■ DATA FOR THIS EXERCISE
▬▬▬▬▬▬▬▬▬▬

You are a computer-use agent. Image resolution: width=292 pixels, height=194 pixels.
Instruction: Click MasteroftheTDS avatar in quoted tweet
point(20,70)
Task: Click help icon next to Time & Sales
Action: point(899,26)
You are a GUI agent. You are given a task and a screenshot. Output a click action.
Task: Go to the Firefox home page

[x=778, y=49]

▬▬▬▬▬▬▬▬▬▬

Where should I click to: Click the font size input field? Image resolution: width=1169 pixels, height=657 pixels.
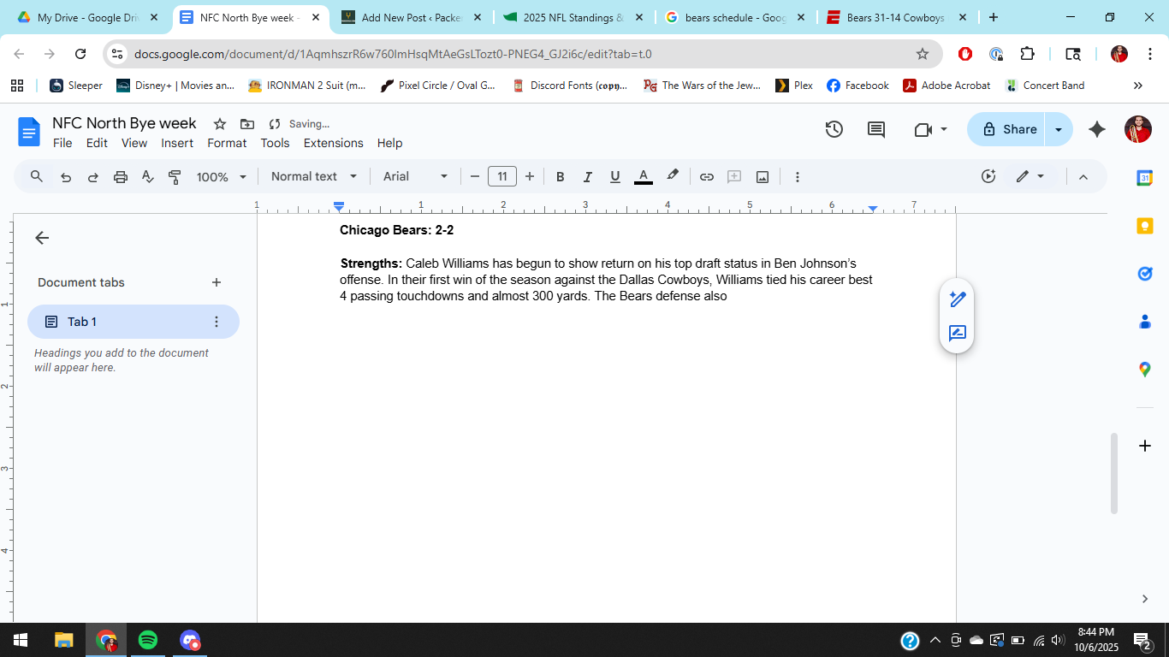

▬▬▬▬▬▬▬▬▬▬

■ DIRECTIVE
Rewrite the listing from the line with "You are a computer-use" to the line with "[x=778, y=49]", putting "assistant" in place of "agent" and leaving everything else unchanged.

■ EXPECTED ANSWER
You are a computer-use assistant. Image resolution: width=292 pixels, height=194 pixels.
Instruction: Click MasteroftheTDS avatar in quoted tweet
point(20,70)
Task: Click help icon next to Time & Sales
Action: point(899,26)
You are a GUI assistant. You are given a task and a screenshot. Output a click action.
Task: Go to the Firefox home page

[x=778, y=49]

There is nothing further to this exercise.